Rewrite the items from the very first one through the line that contains "(x=233, y=429)", swapping "calendar" for "date picker" and leaving everything else as it is.

-- Begin TASK INPUTS --

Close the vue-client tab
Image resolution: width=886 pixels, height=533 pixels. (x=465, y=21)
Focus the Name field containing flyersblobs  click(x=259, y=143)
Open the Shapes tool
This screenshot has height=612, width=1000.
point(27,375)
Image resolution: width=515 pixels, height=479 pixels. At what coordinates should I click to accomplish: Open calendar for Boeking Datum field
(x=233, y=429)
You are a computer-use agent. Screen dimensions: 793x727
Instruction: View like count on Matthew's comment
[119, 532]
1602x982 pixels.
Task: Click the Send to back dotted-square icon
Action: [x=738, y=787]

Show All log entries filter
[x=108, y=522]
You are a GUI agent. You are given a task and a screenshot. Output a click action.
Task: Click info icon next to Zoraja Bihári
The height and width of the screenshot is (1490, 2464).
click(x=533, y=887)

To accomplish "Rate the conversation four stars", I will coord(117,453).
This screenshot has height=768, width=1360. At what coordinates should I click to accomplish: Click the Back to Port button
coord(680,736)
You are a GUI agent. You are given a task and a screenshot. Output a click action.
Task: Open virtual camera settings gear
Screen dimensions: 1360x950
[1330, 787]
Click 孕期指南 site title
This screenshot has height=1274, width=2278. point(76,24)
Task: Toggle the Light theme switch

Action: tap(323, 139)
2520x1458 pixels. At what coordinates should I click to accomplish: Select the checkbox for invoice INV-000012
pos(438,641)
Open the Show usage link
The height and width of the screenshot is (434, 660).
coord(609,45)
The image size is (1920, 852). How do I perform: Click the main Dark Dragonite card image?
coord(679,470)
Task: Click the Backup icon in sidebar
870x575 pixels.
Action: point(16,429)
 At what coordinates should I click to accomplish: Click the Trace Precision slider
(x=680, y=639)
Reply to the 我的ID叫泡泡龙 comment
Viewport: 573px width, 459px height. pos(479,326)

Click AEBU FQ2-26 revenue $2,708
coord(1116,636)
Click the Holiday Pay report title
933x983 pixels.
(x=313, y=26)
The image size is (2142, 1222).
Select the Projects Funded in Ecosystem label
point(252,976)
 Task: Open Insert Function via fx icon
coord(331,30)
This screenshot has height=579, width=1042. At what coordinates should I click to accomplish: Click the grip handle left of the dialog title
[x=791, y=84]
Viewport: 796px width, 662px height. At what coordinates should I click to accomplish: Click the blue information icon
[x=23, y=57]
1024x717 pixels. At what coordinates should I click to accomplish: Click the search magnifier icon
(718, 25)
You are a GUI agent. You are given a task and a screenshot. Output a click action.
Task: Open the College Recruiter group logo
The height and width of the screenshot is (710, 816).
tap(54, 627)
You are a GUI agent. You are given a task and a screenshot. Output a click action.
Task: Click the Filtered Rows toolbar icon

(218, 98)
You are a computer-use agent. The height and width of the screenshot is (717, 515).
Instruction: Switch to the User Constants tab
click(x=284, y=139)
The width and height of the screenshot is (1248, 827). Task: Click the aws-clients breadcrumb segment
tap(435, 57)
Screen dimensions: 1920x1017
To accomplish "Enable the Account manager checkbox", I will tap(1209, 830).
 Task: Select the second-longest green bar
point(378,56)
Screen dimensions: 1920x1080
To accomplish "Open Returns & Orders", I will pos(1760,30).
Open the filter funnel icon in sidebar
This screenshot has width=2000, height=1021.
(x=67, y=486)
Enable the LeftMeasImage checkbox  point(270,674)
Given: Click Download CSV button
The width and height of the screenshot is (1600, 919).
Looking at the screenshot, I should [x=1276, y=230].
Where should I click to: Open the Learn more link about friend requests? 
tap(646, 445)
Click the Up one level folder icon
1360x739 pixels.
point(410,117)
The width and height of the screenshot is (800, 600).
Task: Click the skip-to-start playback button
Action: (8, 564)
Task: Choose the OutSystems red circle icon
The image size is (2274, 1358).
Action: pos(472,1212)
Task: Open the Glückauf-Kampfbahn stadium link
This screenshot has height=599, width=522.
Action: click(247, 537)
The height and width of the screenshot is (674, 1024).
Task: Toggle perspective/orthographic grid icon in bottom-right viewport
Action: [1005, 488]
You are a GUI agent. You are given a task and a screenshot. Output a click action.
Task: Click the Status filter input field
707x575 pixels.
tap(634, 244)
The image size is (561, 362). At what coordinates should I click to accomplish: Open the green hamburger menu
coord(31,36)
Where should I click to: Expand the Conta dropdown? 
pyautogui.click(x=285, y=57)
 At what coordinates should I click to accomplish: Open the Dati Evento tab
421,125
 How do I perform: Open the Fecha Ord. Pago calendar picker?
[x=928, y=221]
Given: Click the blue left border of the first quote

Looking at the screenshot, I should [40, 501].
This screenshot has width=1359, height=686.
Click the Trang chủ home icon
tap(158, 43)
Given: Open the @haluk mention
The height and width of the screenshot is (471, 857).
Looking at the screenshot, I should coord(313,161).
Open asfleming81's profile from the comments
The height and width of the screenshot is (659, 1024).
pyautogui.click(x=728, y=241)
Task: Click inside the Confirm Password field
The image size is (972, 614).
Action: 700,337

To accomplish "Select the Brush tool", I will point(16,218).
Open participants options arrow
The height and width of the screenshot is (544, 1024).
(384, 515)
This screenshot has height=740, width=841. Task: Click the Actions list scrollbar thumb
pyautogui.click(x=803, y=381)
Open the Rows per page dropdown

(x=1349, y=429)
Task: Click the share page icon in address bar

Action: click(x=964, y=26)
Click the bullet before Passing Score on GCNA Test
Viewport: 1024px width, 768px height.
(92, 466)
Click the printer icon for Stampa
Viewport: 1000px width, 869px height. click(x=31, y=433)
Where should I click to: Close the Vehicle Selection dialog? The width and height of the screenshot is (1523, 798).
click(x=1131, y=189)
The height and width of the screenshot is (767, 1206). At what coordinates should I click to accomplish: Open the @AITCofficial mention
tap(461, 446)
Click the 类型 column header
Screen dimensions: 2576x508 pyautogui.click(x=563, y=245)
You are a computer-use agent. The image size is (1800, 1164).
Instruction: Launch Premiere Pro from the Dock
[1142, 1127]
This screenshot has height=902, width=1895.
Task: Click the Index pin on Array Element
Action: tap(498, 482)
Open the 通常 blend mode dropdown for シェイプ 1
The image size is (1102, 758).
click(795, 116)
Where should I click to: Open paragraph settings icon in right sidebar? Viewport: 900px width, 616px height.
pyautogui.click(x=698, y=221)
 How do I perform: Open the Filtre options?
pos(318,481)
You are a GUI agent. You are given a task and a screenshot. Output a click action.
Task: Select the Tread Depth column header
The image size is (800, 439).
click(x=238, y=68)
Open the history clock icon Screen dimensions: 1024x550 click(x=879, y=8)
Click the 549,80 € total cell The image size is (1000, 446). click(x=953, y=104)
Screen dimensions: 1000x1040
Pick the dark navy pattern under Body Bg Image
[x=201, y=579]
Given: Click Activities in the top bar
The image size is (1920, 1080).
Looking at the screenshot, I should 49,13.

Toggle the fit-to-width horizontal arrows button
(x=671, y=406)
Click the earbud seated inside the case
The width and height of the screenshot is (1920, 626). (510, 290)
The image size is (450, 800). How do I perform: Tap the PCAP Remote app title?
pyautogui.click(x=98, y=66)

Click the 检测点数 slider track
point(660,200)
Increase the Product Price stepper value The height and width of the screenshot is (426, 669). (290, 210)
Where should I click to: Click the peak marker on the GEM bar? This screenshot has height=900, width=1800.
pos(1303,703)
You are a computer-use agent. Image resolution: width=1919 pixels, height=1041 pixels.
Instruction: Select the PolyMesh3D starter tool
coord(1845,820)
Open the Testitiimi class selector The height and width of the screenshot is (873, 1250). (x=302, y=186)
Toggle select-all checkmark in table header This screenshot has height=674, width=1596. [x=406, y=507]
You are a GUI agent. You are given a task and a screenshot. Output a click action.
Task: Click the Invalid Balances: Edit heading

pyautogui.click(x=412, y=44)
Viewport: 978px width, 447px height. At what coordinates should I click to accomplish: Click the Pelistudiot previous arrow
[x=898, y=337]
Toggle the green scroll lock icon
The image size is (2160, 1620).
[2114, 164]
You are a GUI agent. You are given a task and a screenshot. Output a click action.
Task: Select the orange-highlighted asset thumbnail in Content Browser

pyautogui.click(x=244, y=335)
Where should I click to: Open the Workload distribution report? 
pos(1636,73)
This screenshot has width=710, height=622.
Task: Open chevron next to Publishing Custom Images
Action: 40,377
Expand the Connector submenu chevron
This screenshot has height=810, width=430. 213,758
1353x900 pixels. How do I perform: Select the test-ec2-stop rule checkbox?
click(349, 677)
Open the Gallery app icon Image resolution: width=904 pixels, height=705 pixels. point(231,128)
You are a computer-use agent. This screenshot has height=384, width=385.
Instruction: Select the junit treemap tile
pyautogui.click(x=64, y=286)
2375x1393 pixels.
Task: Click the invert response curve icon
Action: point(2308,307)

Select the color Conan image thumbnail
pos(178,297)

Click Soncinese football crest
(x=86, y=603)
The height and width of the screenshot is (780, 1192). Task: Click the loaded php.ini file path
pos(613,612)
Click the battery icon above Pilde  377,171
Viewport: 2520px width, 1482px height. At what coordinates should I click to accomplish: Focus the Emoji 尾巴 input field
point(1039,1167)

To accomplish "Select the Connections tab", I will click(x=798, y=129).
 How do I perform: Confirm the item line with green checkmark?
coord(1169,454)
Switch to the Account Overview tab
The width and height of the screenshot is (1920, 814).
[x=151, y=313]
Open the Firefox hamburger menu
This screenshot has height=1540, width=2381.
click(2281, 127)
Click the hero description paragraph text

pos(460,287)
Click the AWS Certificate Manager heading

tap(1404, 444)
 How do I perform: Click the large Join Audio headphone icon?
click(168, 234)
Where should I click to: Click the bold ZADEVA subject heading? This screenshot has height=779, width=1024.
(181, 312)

-- End TASK INPUTS --

RESPONSE:
Close the vue-client tab
Image resolution: width=886 pixels, height=533 pixels. (x=465, y=21)
Focus the Name field containing flyersblobs  click(x=259, y=143)
Open the Shapes tool
This screenshot has height=612, width=1000.
point(27,375)
Image resolution: width=515 pixels, height=479 pixels. At what coordinates should I click to accomplish: Open date picker for Boeking Datum field
(x=233, y=429)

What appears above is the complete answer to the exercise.